Construction of SERS chip based on silver nanoparticles and detection of sports doping β-agonists

Sports doping is a persistent challenge in competitive sports, undermining the integrity of athletic competitions and posing health risks to athletes. This study focuses on the development of a surface-enhanced Raman spec-troscopy (SERS) chip for the detection of beta-agonists, such as clenbuterol, ractopamine, and salbutamol, which are commonly abused as performance-enhancing drugs. The SERS chip was constructed by depositing silver nano-particles (AgNPs) onto activated carbon (AC) as a substrate, utilizing their plasmonic properties and ease of synthesis. The successful loading of AgNPs onto AC was confirmed by SEM imaging, demonstrating a uniform distribution of AgNPs on the surface of AC. The SERS chip exhibited enhanced sensitivity in detecting beta-agonists compared to conventional methods.

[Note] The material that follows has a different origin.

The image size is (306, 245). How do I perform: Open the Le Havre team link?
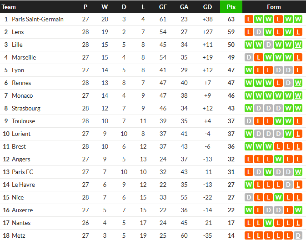(x=23, y=185)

The SERS signals of the analytes decreased with decreasing concentrations, indicating the chip's ability to detect low-concentration analytes. Notably, the AC/AgNPs composite demon-strated stronger SERS signals compared to AgNPs alone, attributed to the improved loading efficiency and electromagnetic field enhancement provided by the AC substrate. The detection limit of the AC/AgNPs SERS chip for clenbuterol, ractopamine, and salbutamol was found to be 0.003 mg/L, 0.001 mg/L, and 0.007 mg/L, respectively. The developed SERS chip offers rapid and sensitive detection of beta-agonists in sports doping control. It overcomes the limitations of conventional methods, such as immunoassays and chromatographic techniques, in terms of sensitivity, selectivity, and sample preparation time. The application of SERS in anti-doping efforts holds great promise for maintaining fair and clean sports competitions.